*** Begin section ***

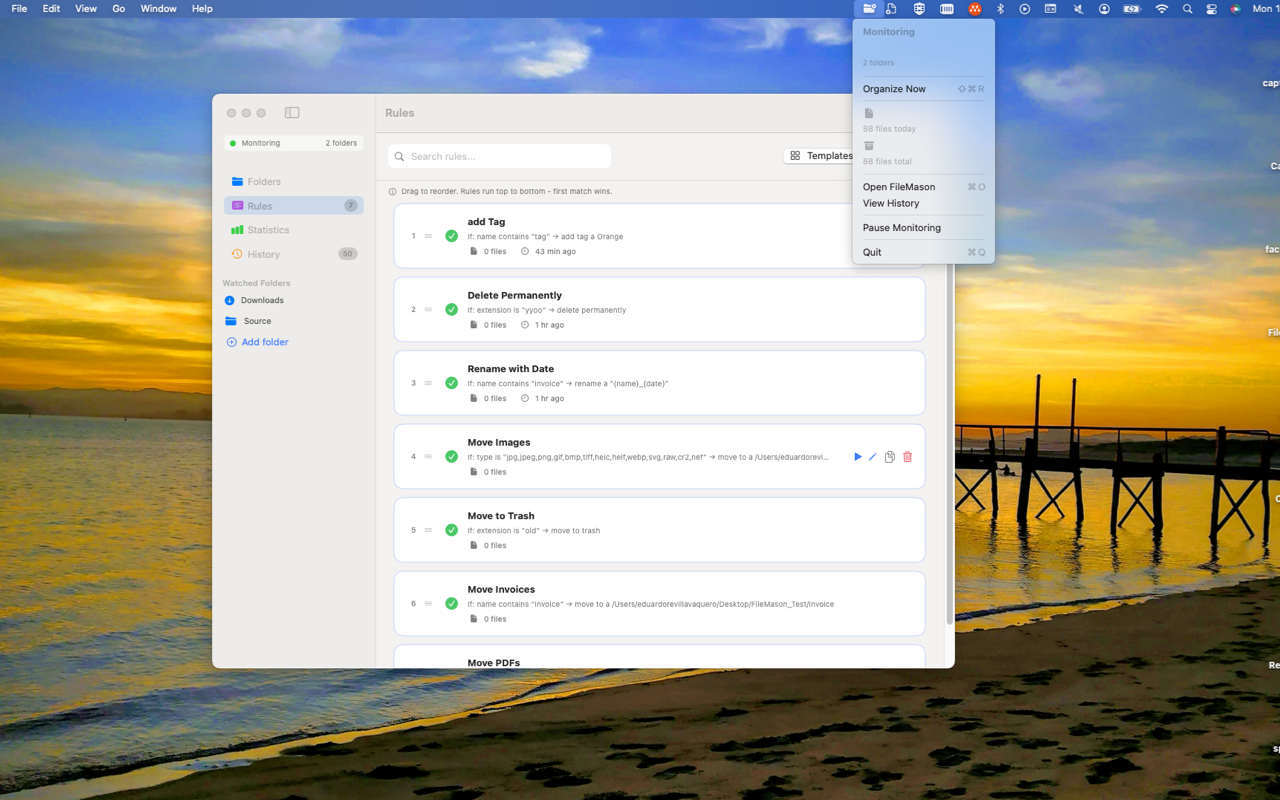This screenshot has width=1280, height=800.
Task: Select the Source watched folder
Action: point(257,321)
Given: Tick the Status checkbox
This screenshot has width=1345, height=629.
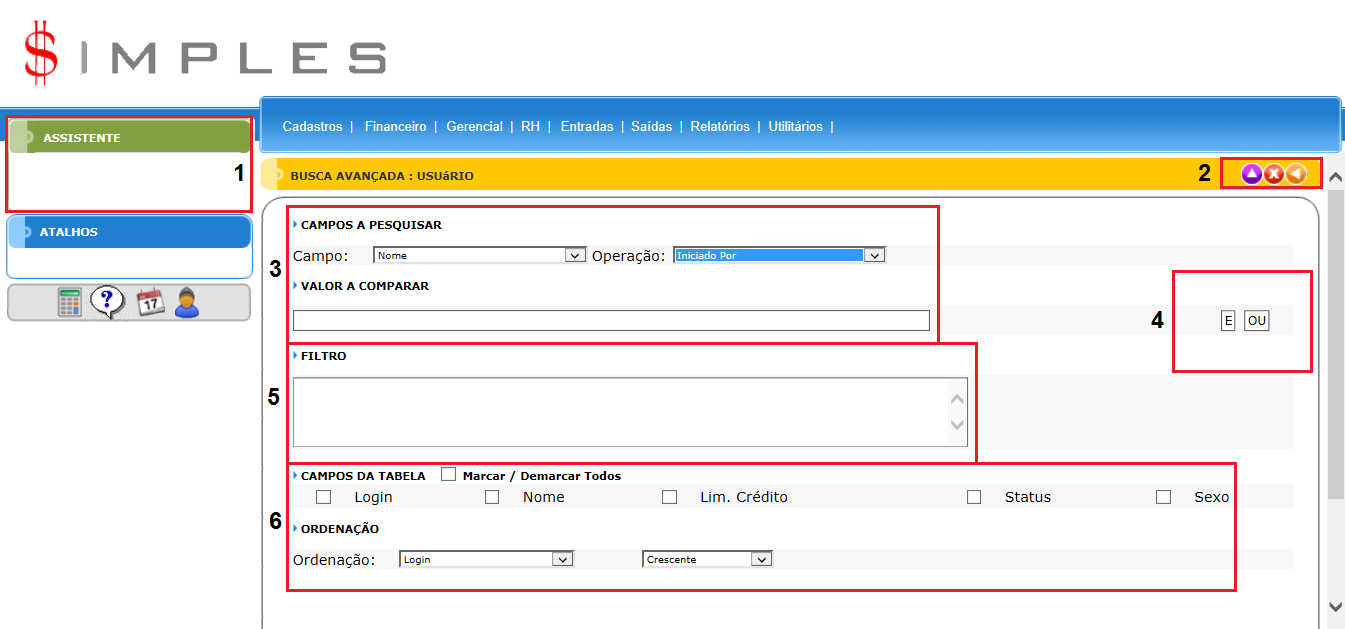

*** End section ***

▶ _REQUIREMENT_: Copy, without the pictures, exactly the lines from the line with "Given: Tick the Status checkbox" through the end of the material above, both ends included.

▶ _EXPECTED OUTPUT_:
Given: Tick the Status checkbox
This screenshot has width=1345, height=629.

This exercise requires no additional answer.